* **TO DO**
All of the entries are to be written out again verbatim.

* **DATA SECTION**

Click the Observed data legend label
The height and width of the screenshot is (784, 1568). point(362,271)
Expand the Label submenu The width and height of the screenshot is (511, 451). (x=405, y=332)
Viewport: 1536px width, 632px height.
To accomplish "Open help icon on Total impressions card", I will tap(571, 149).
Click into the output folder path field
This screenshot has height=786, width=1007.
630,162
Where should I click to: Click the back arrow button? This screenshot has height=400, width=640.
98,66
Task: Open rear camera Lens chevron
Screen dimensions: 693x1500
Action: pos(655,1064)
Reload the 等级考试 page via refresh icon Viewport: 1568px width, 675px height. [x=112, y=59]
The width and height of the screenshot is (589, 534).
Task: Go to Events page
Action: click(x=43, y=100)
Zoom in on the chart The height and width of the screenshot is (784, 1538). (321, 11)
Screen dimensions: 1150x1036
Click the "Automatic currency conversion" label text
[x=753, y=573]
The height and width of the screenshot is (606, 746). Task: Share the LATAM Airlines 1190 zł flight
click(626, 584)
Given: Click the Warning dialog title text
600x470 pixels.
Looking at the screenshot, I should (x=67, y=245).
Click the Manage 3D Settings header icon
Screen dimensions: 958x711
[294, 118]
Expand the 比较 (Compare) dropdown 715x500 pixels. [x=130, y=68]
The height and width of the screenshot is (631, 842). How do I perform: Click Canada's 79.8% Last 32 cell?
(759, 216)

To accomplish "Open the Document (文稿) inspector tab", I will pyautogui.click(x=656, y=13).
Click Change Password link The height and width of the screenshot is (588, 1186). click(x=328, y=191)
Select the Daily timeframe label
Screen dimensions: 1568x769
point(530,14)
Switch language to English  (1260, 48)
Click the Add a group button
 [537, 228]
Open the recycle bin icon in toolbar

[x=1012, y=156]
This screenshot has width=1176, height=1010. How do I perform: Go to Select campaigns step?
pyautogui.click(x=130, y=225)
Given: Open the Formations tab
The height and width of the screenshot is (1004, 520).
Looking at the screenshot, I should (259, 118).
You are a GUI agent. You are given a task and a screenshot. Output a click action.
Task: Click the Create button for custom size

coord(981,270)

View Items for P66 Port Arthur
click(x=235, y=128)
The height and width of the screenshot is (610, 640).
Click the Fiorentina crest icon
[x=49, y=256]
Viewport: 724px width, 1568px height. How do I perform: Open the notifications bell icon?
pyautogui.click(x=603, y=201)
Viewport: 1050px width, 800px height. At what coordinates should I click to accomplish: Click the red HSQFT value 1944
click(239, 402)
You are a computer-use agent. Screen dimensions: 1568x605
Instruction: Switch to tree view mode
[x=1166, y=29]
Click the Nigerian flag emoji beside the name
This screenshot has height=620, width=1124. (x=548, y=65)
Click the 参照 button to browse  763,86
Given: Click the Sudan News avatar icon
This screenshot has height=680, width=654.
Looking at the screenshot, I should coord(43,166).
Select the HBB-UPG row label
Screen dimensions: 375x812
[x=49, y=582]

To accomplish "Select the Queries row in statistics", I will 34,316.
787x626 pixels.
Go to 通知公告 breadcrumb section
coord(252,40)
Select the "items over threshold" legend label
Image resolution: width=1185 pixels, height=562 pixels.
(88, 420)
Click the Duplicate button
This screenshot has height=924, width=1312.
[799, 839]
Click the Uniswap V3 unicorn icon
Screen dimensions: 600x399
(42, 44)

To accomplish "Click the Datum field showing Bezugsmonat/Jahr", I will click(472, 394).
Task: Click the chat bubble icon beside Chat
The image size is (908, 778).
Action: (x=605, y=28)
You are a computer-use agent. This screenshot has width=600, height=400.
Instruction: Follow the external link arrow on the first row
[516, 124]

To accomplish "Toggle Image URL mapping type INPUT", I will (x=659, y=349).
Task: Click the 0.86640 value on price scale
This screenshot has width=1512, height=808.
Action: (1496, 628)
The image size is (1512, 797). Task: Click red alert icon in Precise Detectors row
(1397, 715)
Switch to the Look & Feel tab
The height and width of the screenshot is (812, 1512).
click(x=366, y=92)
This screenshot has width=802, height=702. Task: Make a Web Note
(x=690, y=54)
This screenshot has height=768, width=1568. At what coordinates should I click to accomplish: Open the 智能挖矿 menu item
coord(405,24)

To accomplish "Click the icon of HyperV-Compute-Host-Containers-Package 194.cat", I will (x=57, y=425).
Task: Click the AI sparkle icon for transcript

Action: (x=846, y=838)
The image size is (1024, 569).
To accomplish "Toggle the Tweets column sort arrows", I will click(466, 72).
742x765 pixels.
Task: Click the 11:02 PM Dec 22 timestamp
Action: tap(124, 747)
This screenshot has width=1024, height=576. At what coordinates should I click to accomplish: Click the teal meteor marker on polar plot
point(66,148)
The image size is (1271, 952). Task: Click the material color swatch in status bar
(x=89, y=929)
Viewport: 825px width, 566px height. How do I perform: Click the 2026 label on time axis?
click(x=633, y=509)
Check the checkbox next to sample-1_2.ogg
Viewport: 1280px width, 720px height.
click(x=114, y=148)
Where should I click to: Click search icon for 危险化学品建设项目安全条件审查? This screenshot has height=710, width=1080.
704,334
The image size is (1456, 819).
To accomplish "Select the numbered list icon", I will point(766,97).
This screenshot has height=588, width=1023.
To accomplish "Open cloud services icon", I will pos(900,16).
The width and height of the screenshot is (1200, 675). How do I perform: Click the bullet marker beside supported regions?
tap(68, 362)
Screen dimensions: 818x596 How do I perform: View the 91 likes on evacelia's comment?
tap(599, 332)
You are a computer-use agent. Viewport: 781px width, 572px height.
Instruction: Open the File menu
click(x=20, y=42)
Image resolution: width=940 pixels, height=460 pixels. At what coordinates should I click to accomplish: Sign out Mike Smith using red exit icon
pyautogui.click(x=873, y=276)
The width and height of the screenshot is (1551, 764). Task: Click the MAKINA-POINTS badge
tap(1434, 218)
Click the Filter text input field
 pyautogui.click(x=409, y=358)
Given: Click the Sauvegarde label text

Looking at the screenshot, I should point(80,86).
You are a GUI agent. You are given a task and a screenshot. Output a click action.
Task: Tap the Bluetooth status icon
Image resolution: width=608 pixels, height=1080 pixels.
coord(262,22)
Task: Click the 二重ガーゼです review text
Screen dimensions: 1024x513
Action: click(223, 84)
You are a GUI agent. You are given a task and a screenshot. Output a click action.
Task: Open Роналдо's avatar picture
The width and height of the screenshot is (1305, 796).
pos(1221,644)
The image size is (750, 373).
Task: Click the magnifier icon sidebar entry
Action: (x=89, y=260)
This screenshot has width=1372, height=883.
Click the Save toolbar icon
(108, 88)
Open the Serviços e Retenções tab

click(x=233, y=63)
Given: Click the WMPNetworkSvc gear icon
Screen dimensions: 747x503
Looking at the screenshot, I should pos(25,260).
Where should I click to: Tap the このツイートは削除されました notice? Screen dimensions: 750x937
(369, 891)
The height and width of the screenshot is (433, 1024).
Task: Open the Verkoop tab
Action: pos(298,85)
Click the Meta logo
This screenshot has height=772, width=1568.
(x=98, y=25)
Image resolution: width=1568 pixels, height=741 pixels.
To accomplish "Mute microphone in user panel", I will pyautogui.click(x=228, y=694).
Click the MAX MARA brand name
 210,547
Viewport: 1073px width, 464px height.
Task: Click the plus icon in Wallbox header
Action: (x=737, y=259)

* **SOLUTION FOR THIS TASK**
Click the Observed data legend label
The height and width of the screenshot is (784, 1568). point(362,271)
Expand the Label submenu The width and height of the screenshot is (511, 451). (x=405, y=332)
Viewport: 1536px width, 632px height.
To accomplish "Open help icon on Total impressions card", I will tap(571, 149).
Click into the output folder path field
This screenshot has height=786, width=1007.
630,162
Where should I click to: Click the back arrow button? This screenshot has height=400, width=640.
98,66
Task: Open rear camera Lens chevron
Screen dimensions: 693x1500
Action: pos(655,1064)
Reload the 等级考试 page via refresh icon Viewport: 1568px width, 675px height. [x=112, y=59]
The width and height of the screenshot is (589, 534).
Task: Go to Events page
Action: click(x=43, y=100)
Zoom in on the chart The height and width of the screenshot is (784, 1538). (321, 11)
Screen dimensions: 1150x1036
Click the "Automatic currency conversion" label text
[x=753, y=573]
The height and width of the screenshot is (606, 746). Task: Share the LATAM Airlines 1190 zł flight
click(626, 584)
Given: Click the Warning dialog title text
600x470 pixels.
Looking at the screenshot, I should (x=67, y=245).
Click the Manage 3D Settings header icon
Screen dimensions: 958x711
[294, 118]
Expand the 比较 (Compare) dropdown 715x500 pixels. [x=130, y=68]
The height and width of the screenshot is (631, 842). How do I perform: Click Canada's 79.8% Last 32 cell?
(759, 216)

To accomplish "Open the Document (文稿) inspector tab", I will pyautogui.click(x=656, y=13).
Click Change Password link The height and width of the screenshot is (588, 1186). click(x=328, y=191)
Select the Daily timeframe label
Screen dimensions: 1568x769
point(530,14)
Switch language to English  (1260, 48)
Click the Add a group button
 [537, 228]
Open the recycle bin icon in toolbar

[x=1012, y=156]
This screenshot has width=1176, height=1010. How do I perform: Go to Select campaigns step?
pyautogui.click(x=130, y=225)
Given: Open the Formations tab
The height and width of the screenshot is (1004, 520).
Looking at the screenshot, I should (259, 118).
You are a GUI agent. You are given a task and a screenshot. Output a click action.
Task: Click the Create button for custom size

coord(981,270)

View Items for P66 Port Arthur
click(x=235, y=128)
The height and width of the screenshot is (610, 640).
Click the Fiorentina crest icon
[x=49, y=256]
Viewport: 724px width, 1568px height. How do I perform: Open the notifications bell icon?
pyautogui.click(x=603, y=201)
Viewport: 1050px width, 800px height. At what coordinates should I click to accomplish: Click the red HSQFT value 1944
click(239, 402)
You are a computer-use agent. Screen dimensions: 1568x605
Instruction: Switch to tree view mode
[x=1166, y=29]
Click the Nigerian flag emoji beside the name
This screenshot has height=620, width=1124. (x=548, y=65)
Click the 参照 button to browse  763,86
Given: Click the Sudan News avatar icon
This screenshot has height=680, width=654.
Looking at the screenshot, I should coord(43,166).
Select the HBB-UPG row label
Screen dimensions: 375x812
[x=49, y=582]

To accomplish "Select the Queries row in statistics", I will 34,316.
787x626 pixels.
Go to 通知公告 breadcrumb section
coord(252,40)
Select the "items over threshold" legend label
Image resolution: width=1185 pixels, height=562 pixels.
(88, 420)
Click the Duplicate button
This screenshot has height=924, width=1312.
[799, 839]
Click the Uniswap V3 unicorn icon
Screen dimensions: 600x399
(42, 44)

To accomplish "Click the Datum field showing Bezugsmonat/Jahr", I will click(472, 394).
Task: Click the chat bubble icon beside Chat
The image size is (908, 778).
Action: (x=605, y=28)
You are a computer-use agent. This screenshot has width=600, height=400.
Instruction: Follow the external link arrow on the first row
[516, 124]

To accomplish "Toggle Image URL mapping type INPUT", I will (x=659, y=349).
Task: Click the 0.86640 value on price scale
This screenshot has width=1512, height=808.
Action: (1496, 628)
The image size is (1512, 797). Task: Click red alert icon in Precise Detectors row
(1397, 715)
Switch to the Look & Feel tab
The height and width of the screenshot is (812, 1512).
click(x=366, y=92)
This screenshot has width=802, height=702. Task: Make a Web Note
(x=690, y=54)
This screenshot has height=768, width=1568. At what coordinates should I click to accomplish: Open the 智能挖矿 menu item
coord(405,24)

To accomplish "Click the icon of HyperV-Compute-Host-Containers-Package 194.cat", I will (x=57, y=425).
Task: Click the AI sparkle icon for transcript

Action: (x=846, y=838)
The image size is (1024, 569).
To accomplish "Toggle the Tweets column sort arrows", I will click(466, 72).
742x765 pixels.
Task: Click the 11:02 PM Dec 22 timestamp
Action: tap(124, 747)
This screenshot has width=1024, height=576. At what coordinates should I click to accomplish: Click the teal meteor marker on polar plot
point(66,148)
The image size is (1271, 952). Task: Click the material color swatch in status bar
(x=89, y=929)
Viewport: 825px width, 566px height. How do I perform: Click the 2026 label on time axis?
click(x=633, y=509)
Check the checkbox next to sample-1_2.ogg
Viewport: 1280px width, 720px height.
click(x=114, y=148)
Where should I click to: Click search icon for 危险化学品建设项目安全条件审查? This screenshot has height=710, width=1080.
704,334
The image size is (1456, 819).
To accomplish "Select the numbered list icon", I will point(766,97).
This screenshot has height=588, width=1023.
To accomplish "Open cloud services icon", I will pos(900,16).
The width and height of the screenshot is (1200, 675). How do I perform: Click the bullet marker beside supported regions?
tap(68, 362)
Screen dimensions: 818x596 How do I perform: View the 91 likes on evacelia's comment?
tap(599, 332)
You are a computer-use agent. Viewport: 781px width, 572px height.
Instruction: Open the File menu
click(x=20, y=42)
Image resolution: width=940 pixels, height=460 pixels. At what coordinates should I click to accomplish: Sign out Mike Smith using red exit icon
pyautogui.click(x=873, y=276)
The width and height of the screenshot is (1551, 764). Task: Click the MAKINA-POINTS badge
tap(1434, 218)
Click the Filter text input field
 pyautogui.click(x=409, y=358)
Given: Click the Sauvegarde label text

Looking at the screenshot, I should point(80,86).
You are a GUI agent. You are given a task and a screenshot. Output a click action.
Task: Tap the Bluetooth status icon
Image resolution: width=608 pixels, height=1080 pixels.
coord(262,22)
Task: Click the 二重ガーゼです review text
Screen dimensions: 1024x513
Action: click(223, 84)
You are a GUI agent. You are given a task and a screenshot. Output a click action.
Task: Open Роналдо's avatar picture
The width and height of the screenshot is (1305, 796).
pos(1221,644)
The image size is (750, 373).
Task: Click the magnifier icon sidebar entry
Action: (x=89, y=260)
This screenshot has width=1372, height=883.
Click the Save toolbar icon
(108, 88)
Open the Serviços e Retenções tab

click(x=233, y=63)
Given: Click the WMPNetworkSvc gear icon
Screen dimensions: 747x503
Looking at the screenshot, I should pos(25,260).
Where should I click to: Tap the このツイートは削除されました notice? Screen dimensions: 750x937
(369, 891)
The height and width of the screenshot is (433, 1024).
Task: Open the Verkoop tab
Action: pos(298,85)
Click the Meta logo
This screenshot has height=772, width=1568.
(x=98, y=25)
Image resolution: width=1568 pixels, height=741 pixels.
To accomplish "Mute microphone in user panel", I will pyautogui.click(x=228, y=694).
Click the MAX MARA brand name
 210,547
Viewport: 1073px width, 464px height.
Task: Click the plus icon in Wallbox header
Action: (x=737, y=259)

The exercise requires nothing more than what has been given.